If a tweak to a percentage is not permitted and a Lazarus type cure for a medical condition is unlikely to bordering ‘beyond impossible’ so what else can be classed as substantial change? Let’s discuss hypothetical new jobs that didn’t exist previously: George Aldrich, Nasa’s “chief sniffer” is a new position, but it’s filled. And it is arguably too similar to any other ‘taster’ say of wine or coffee; in any case when he’s not sniffing space dust he is a laboratory technician – a job that has definitely been around for most of the modern era. Space suit designer couldn’t be called a new job as it has too many overlaps with the existing position of a tailor.

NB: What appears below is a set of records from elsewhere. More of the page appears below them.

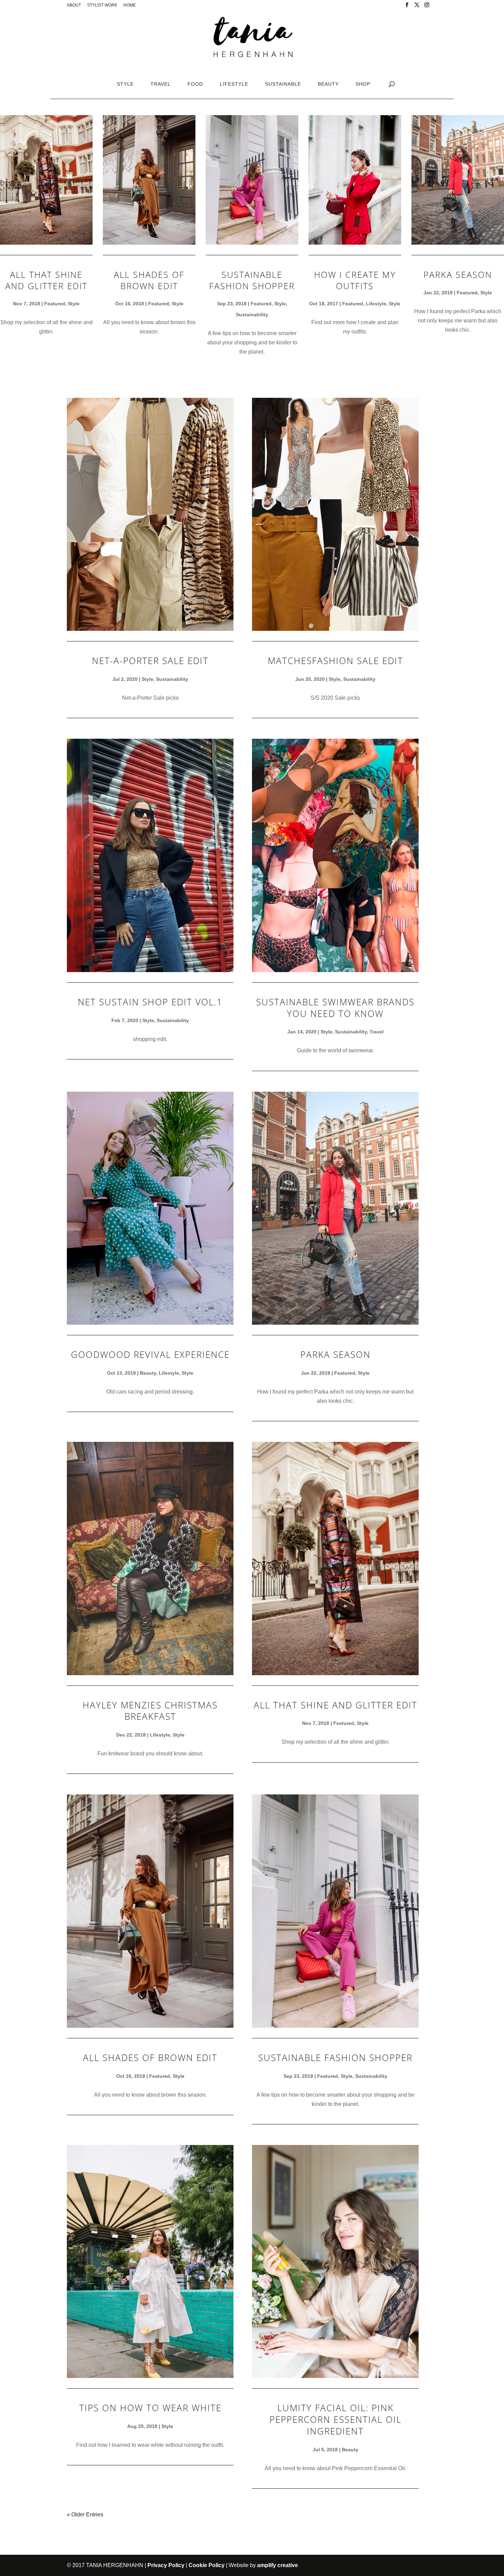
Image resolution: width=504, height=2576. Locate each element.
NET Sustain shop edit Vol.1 (150, 1002)
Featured (54, 303)
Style (125, 84)
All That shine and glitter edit (46, 280)
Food (195, 84)
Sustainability (252, 314)
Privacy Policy (165, 2565)
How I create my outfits (355, 280)
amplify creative (277, 2565)
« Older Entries (85, 2514)
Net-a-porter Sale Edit (150, 660)
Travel (161, 84)
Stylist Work (102, 5)
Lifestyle (234, 84)
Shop (363, 84)
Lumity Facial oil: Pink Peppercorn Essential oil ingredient (335, 2419)
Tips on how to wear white (150, 2408)
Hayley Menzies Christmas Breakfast (150, 1711)
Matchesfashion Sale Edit (335, 660)
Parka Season (457, 274)
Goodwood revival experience (150, 1354)
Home (129, 5)
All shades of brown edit (149, 280)
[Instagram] (426, 6)
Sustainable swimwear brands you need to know (335, 1008)
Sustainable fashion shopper (252, 280)
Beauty (328, 84)
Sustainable (283, 84)
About (74, 5)
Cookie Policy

It is hoped that the reader can see the tacit finality of an award. A review is a rigorous and exceedingly stressful undertaking with a high standard to be able to revise it – the regulations define it as an injury pension not a benefit. The corruption that has allowed Police Pension Authorities to chip away at someone’s award by slowly reducing the percentage figure is not only unlawful but a horrendous breach of trust.
2 thoughts on “Substantial Alteration”
Hi Andy. You posted originally on the ‘shoulders of giants’ blog. No worries, here is the reply again:
There can be no good reason to hold a review unless the police pension authority firstly consider that there has been an alteration in the pensioners level of disablement.
What I am saying is that the police pension authority must have a sound reason for holding a review, and that reason can only be the one I set out above. A review held on a whim, or for any initiator other than the one I suggest must be merely a fishing expedition. This would include any review held because a pensioner had reached a certain age, or would have reached normal force retirement age, or because a certain number of years had passed since the last review. Reviews held to a timetable are not rational and are not appropriate.
It follows logically, that if a valid reason for holding a review is not present, then it is unlawful to hold a review. Indeed, I have to point out that logically the default condition is no review is contemplated. Many IOD pensioners have never had a review, and the majority of forces have only held reviews infrequently. Some forces have never held reviews. To make a review lawful there must be some change in circumstances – and that change can only be a substantial alteration, either an improvement or a worsening, in the medical condition resulting from the duty injury.
So to answer your specific time line … if time (18 months in your case) is the only predicate then it means nothing. If you are undergoing medical treatment and there is a possibility that the treatment will substantially improve your condition and the delay will be 18 months, then arguably 18 months is reasonable. There is no requirement in the regs for a SMP to forecast the next referral – the reason they do it is to pretend that the interval is suitable. In reality it isn’t. If ever reviewed due to a defined time with no other reason, the PPA has to be challenged and asked to explain it further.
At the risk of posting again as I cannot see my previous post.
Having recently been awarded an IOD pension by the SMP having gone to a PMAB he has stipulated that I be reviewed in 18months.
Is this lawful as it is basically saying I am to be reviewed no matter what?